[Saved entries]
****

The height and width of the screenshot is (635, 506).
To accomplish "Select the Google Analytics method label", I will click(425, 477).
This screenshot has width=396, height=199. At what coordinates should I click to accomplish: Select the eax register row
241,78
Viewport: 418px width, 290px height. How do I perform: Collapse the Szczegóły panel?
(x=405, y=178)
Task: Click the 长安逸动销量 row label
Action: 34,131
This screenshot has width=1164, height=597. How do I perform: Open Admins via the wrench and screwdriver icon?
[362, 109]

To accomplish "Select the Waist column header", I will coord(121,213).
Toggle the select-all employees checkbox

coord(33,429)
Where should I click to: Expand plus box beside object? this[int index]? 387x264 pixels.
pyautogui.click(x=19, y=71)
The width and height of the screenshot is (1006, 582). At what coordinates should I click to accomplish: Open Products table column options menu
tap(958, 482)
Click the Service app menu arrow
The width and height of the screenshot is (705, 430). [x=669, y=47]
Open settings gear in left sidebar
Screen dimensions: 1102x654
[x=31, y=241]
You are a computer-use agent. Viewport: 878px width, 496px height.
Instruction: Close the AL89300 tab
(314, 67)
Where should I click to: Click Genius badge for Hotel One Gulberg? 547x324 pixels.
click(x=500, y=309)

****

[EXERCISE DESCRIPTION]:
The response should contain each record above, retyped exactly.

[EXPECTED ANSWER]:
The height and width of the screenshot is (635, 506).
To accomplish "Select the Google Analytics method label", I will click(425, 477).
This screenshot has width=396, height=199. At what coordinates should I click to accomplish: Select the eax register row
241,78
Viewport: 418px width, 290px height. How do I perform: Collapse the Szczegóły panel?
(x=405, y=178)
Task: Click the 长安逸动销量 row label
Action: 34,131
This screenshot has width=1164, height=597. How do I perform: Open Admins via the wrench and screwdriver icon?
[362, 109]

To accomplish "Select the Waist column header", I will coord(121,213).
Toggle the select-all employees checkbox

coord(33,429)
Where should I click to: Expand plus box beside object? this[int index]? 387x264 pixels.
pyautogui.click(x=19, y=71)
The width and height of the screenshot is (1006, 582). At what coordinates should I click to accomplish: Open Products table column options menu
tap(958, 482)
Click the Service app menu arrow
The width and height of the screenshot is (705, 430). [x=669, y=47]
Open settings gear in left sidebar
Screen dimensions: 1102x654
[x=31, y=241]
You are a computer-use agent. Viewport: 878px width, 496px height.
Instruction: Close the AL89300 tab
(314, 67)
Where should I click to: Click Genius badge for Hotel One Gulberg? 547x324 pixels.
click(x=500, y=309)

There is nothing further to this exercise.